Clarke was somewhat surprised by the verdict.

“I typically do not try to predict the outcome of any cases that involve police abuse. I think this case was unique because I think America knew the whole world was watching and I believe those jurors knew it, too,” she said. “In addition to that we had a whole year of protests. Young people never stopped protesting and I think we had the COVID-19 factor. Typically, we are indifferent to the plight of black folks and everyone is trying to live their lives and move along. COVID-19 forced us as a nation to sit still.”

Another topic posed to the panelists focused on if they foresee the verdict from the trial impacting law enforcement policy and procedures.

“No I do not,” Clarke said. “Law enforcement practices and procedures have been around as long as Black people have been around America and we have died at the hands of police every century, every single week and nothing has changed.

“In fact, I believe within 24 hours after the Chauvin verdict there were six police shootings of Black and Brown people. I believe it was Princeton University Professor Eddie Glaude who said in the same ways we are joyful about the Chauvin verdict watch out, because the police are going to be coming back in a way we need to be prepared for. I’m hopeful, but I’m not sure that is really going to make a difference,” Clarke said.

Clarke added that what she does think will make a difference are the young people in the streets joined by the power of the ballot box.

Mummolo agreed with Clarke that he also has doubts about seeing meaningful changes to policing in the near future.

“I think in general real change is costly and difficult. Political institutions always resist it and police are definitely a political institution,” he said. “It is much easier to announce superficial change such as enhanced training or community outreach effort than to address the deep institutional problems like a lack of meaningful oversight and accountability for misconduct.

“There are some positive signs. Continued widespread protests and media coverage of police-involved killings have really placed police reform on the political agenda in a more permanent way. I think the rise of cellphone and body cam footage is pivotal,” Mummolo said.

During the discussion, James mentioned a point that had been raised in a prior forum he participated in about police officers leaving the job and how that is already starting to cause some fear and anxiety.

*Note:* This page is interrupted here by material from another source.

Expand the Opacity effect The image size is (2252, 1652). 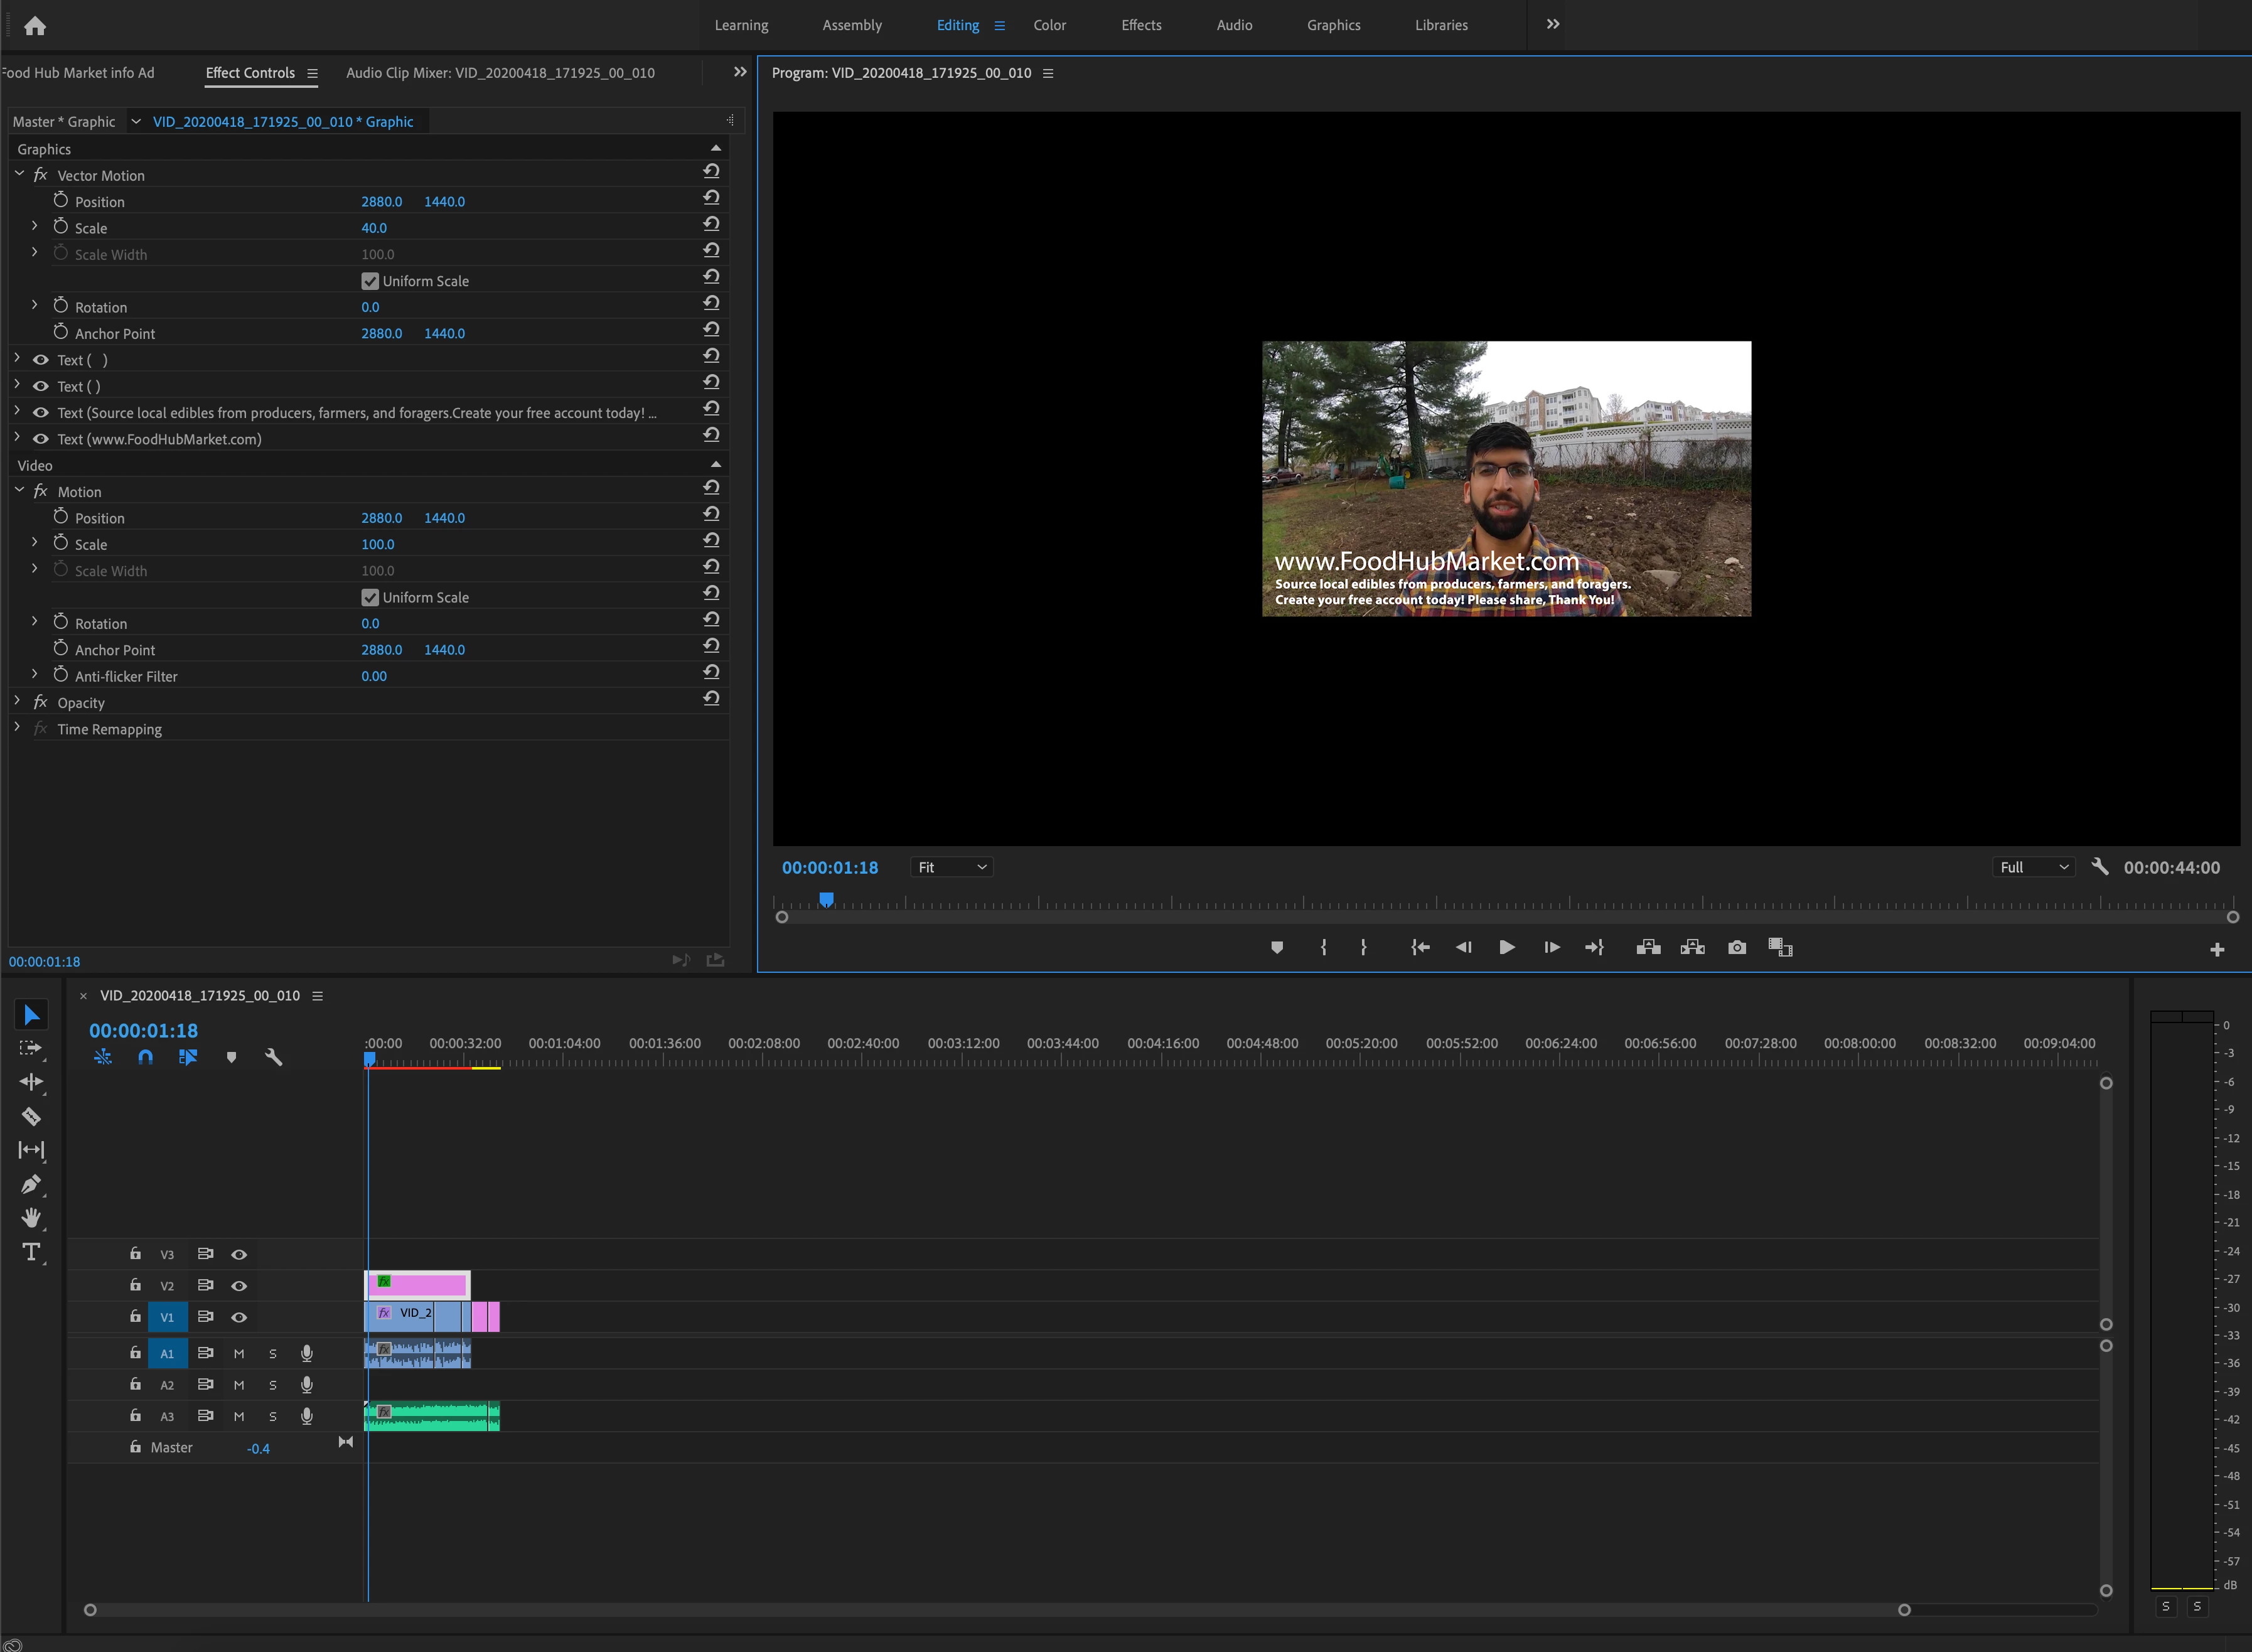click(x=17, y=702)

“Which, then I think can push against the thought of reform. Which goes back to the narrative that the thought of taking care of people who are in a marginalized position or marginalized identities or people who are being mistreated is for sometimes a quick moment,” he said. “Then we go back to supporting those who are in a position of power. I think that is a concern of real change could mean disrupting what we see, could mean seeing things go in a way that we might not intent or want and see people leave the job or that some people might need to check their bias. Real change is not easy and is intense and could have some sacrifices and consequences.”

Other topics raised and discussed at the roundtable included Chauvin’s sentencing and charges; legislation; what precedent they anticipate this case will set for future police involved trials; and the mental, emotional and psychological effect of communities witnessing events such as killing of George Floyd over time.

Editor’s note: As of press time, reports stated Chauvin’s lawyer was calling for a retrial based on the failure to sequester the jurors.